Saved data entries
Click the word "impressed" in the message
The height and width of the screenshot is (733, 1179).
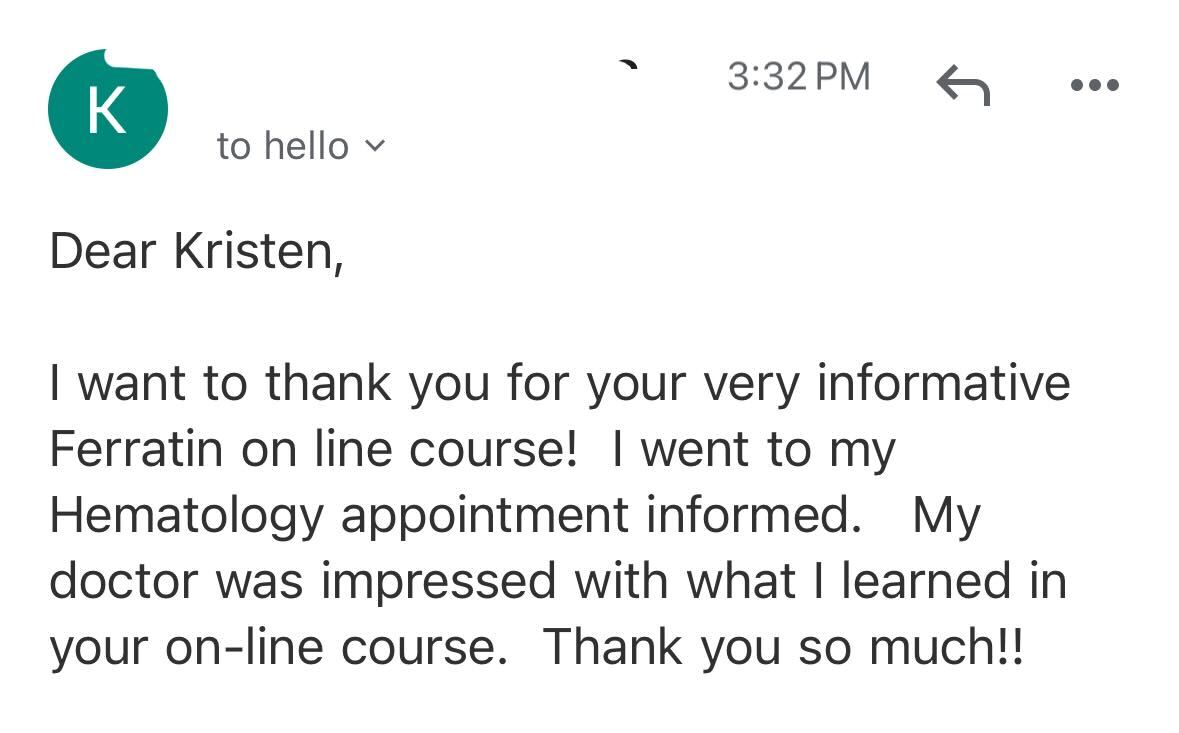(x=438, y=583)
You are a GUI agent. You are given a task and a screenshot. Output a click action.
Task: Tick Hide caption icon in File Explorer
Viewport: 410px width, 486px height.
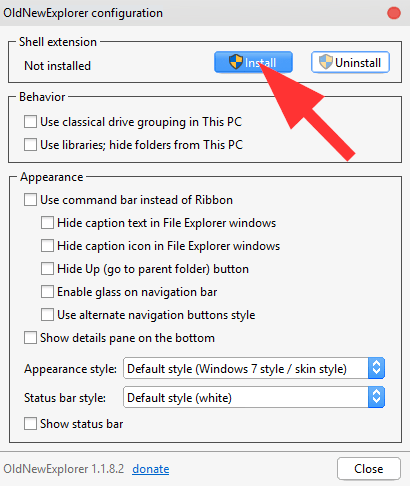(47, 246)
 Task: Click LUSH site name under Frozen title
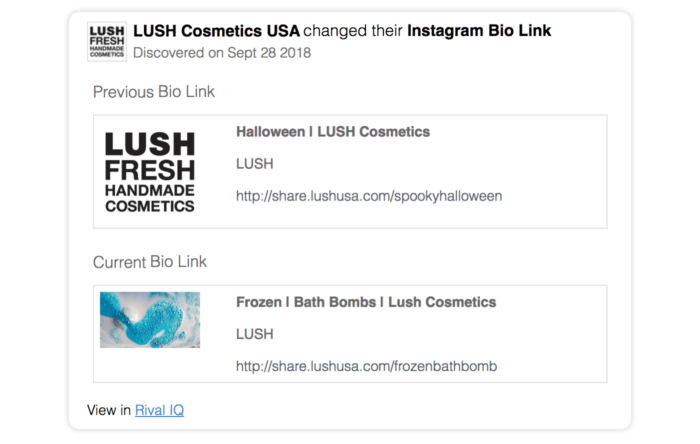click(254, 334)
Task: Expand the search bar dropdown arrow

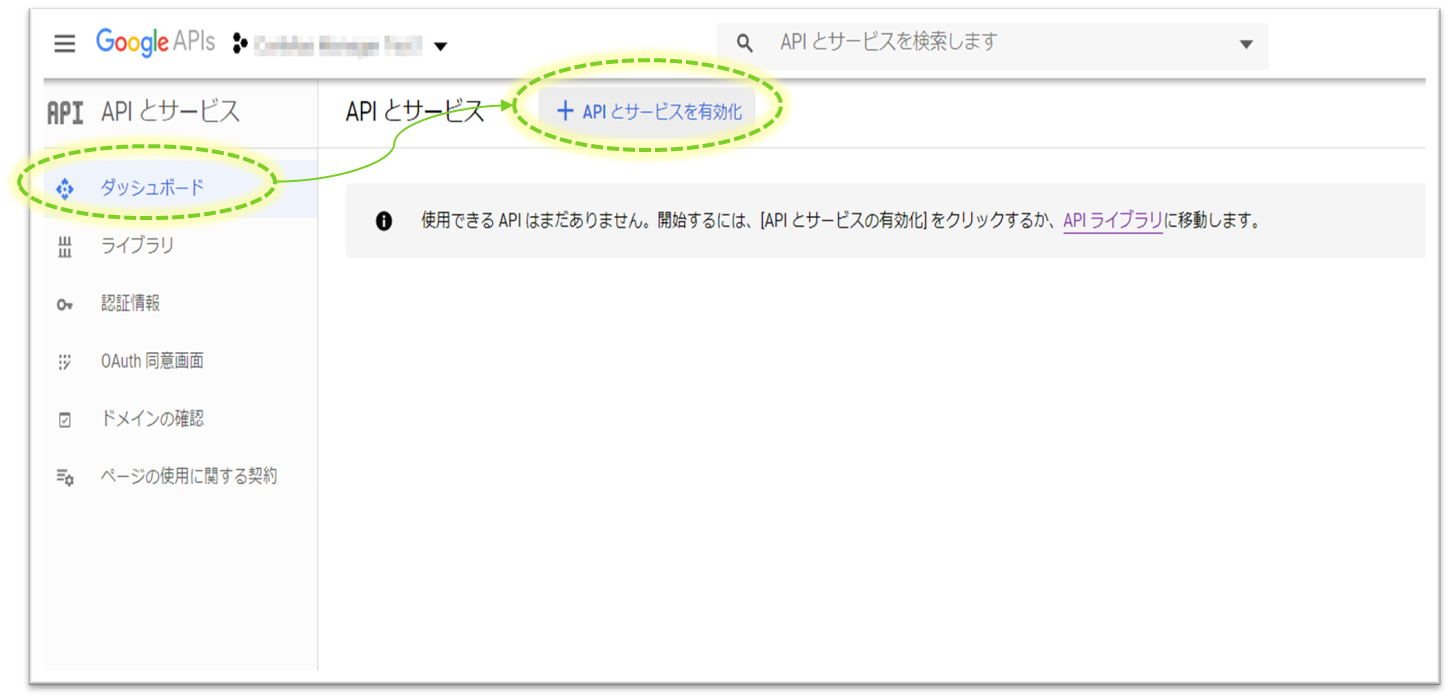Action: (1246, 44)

TASK DETAILS>
Repeat, exactly and only, the lines from the one containing "The height and" through the final line of the data, both ends included, leaving out any picture.

RESULT OF THIS EXERCISE>
The height and width of the screenshot is (733, 1179).
(x=438, y=583)
You are a GUI agent. You are given a task and a screenshot. Output a click action.
Task: Tick Hide caption icon in File Explorer
Viewport: 410px width, 486px height.
(47, 246)
 Task: Click LUSH site name under Frozen title
click(254, 334)
Task: Expand the search bar dropdown arrow

Action: (1246, 44)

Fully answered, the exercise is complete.